A reasonable domain for $T_2(x) \approx \tan x$ would be $-\frac{\pi}{2}$ $< x$ $< \frac{\pi}{2}$; $\tan$ is periodic, so any other $x$ can be mapped into this domain. A brief consideration of ${\sin x} / {\cos x}$ tells us that $T_2$ will need one simple zero at $x$ $=0$, and simple poles at $x$ $= \pm \frac{\pi}{2}$. By our earlier observation, the only such $T_2$ (up to multiplication by a constant) is $$T_2(x) = \frac{x}{1 - \tfrac{4}{\pi^2}x^2}$$and a reasonable choice for this constant would be $1$, so that $T_2'(0)$ $= \tan' 0$ $= 1$. $T_2$ requires only $2$ multiplications, $1$ addition, and $1$ division. How accurate is it?
Not very accurate at all. Of course, this is hardly surprising since $T_2$ requires so few operations. Where can we go from here?
The error is generally positive: we could multiply by a constant $\lambda$ to make it negative for some $x$, lowering the average error. The error is also much greater for larger $x$: we could take advantage of the fact that $\tan x$ $= 1 / \tan(\frac{\pi}{2} - x)$, and branch. This gives $$T^A_2(x) = \begin{cases}\dfrac{\lambda x}{1 - \frac{4}{\pi^2}x^2} & x \le \frac{\pi}{4} \\ \dfrac{1 - \frac{4}{\pi^2}(\frac{\pi}{2} - x)^2}{\lambda (\frac{\pi}{2} - x)} & x > \frac{\pi}{4} \end{cases}$$These improvements cost $1$ comparison, $\frac{1}{2}$ an addition on average, and if we're clever, no additional multiplications or divisions.
The errors for $\lambda_1$ $= 1/T_2(\frac{\pi}{4})$ (blue) and $\lambda_2$ $= \sqrt{\lambda_1}$ (red) are shown; the relative error can be bounded to about $\pm 4.5\%$, or $\pm 2.3\%$ if we don't mind a discontinuous approximation (unfortunately, we usually do). $T^A_2$ is about $\frac{1}{3}$ or $\frac{2}{3}$ as accurate as $T_1$ depending on this choice.
But $T_1$ also takes $4.5$ times as many multiplications. This is encouraging: the accuracy of a best rational approximation is better than linear in the allowed "size" of the denominator. Intuitively, doubling the number of operations we use will allow us to achieve far more than twice the accuracy, because there are far more than twice as many formulae to choose from.
So the next step must be allowing more operations; this means allowing the polynomials $p$ and $q$ to have higher degrees. If we do this, the problem becomes under-constrained - we already have simple zeroes/poles where we want them, and we even got to choose the gradient at $x=0$. Therefore we can choose even more constraints.

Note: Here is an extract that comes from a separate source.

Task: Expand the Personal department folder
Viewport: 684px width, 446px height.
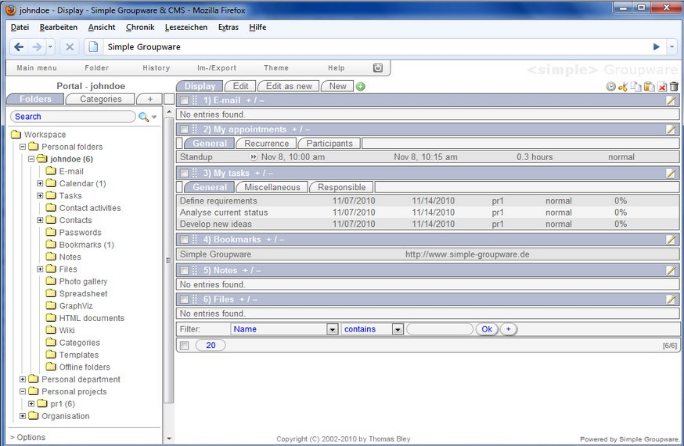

We could include more zeroes and poles of $\tan$, but really this means making $p$ a better approximation of $\sin$ and $q$ a better approximation of $\cos$, and we'd eventually recover $T_1$ (or something like it). The alternative is to constrain the gradient at more points: we already did at the zero; what if we do so at the poles?
It's not immediately clear this even makes sense; the gradient at a pole is undefined. However, the gradient of the reciprocal is defined, and this affects how the function approaches the pole. For all of our approximations so far, the relative error at the pole is non-zero, and the absolute error diverges: this means the reciprocal has the wrong gradient there.
For our next attempt, let's write $$T_3(x) = \dfrac{p(x)}{q(x)} = \dfrac{\alpha x + \gamma x^3}{1 - \frac{4}{\pi^2}x^2}$$I.e. we use the same $q$, but allow $p$ to be cubic; note that since $\tan$ is an odd function, $p$ has no quadratic term.**** Our constraints are $T_3'(0)$ $= 1$ and $(1 / T_3)'(\frac{\pi}{2})$ $= \cot' \frac{\pi}{2}$ $= -1$. (Note that this implies a similar constraint on the other pole.) A slightly-less-brief diversion via the quotient rule (omitted here) yields $\alpha$ $= 1$ and $\gamma$ $= \frac{32}{\pi^4} - \frac{4}{\pi^2}$. How did we do?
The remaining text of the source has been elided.